Here are 5 reasons Trump and Congress are struggling with tax reform
A tax reform plan was supposedly imminent when President Trump met with airline executives at the White House on Feb. 9.
“We’re way ahead of schedule,” Trump said then. “We’re going to be announcing something, I would say, over the next two or three weeks that will be phenomenal in terms of tax.”
Nearly 10 weeks later, Trump told a crowd in Wisconsin on Tuesday a plan was “coming along very well” and would be out “very soon.” But the administration’s goal of getting a bill to Trump’s desk by the end of August is now considered “highly aggressive to not realistic,” Treasury Secretary Steven Mnuchin told The Financial Times, and members of Congress say final action may not happen until the end of the year, if it happens at all.
Here’s a look at five hurdles that still stand in the way
A House GOP “blueprint” for reform would overhaul both individual and corporate rates, and so would a less-detailed plan that Trump unveiled during the campaign.

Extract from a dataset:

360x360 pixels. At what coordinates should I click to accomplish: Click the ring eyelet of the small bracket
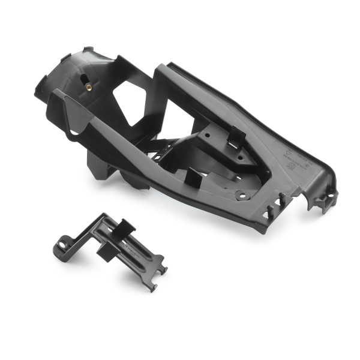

Trump’s plan would have significantly increased the deficit, while the House plan was “revenue neutral,” meaning that after rates were cut and deductions and credits were eliminated, the government would still receive the same amount of money.
At the same time, Trump has talked about tax reform being a way to fund a $1 trillion infrastructure program.
So before a bill can be written, the players need to agree whether the end result lowers the deficit, keeps it the same, or increases it.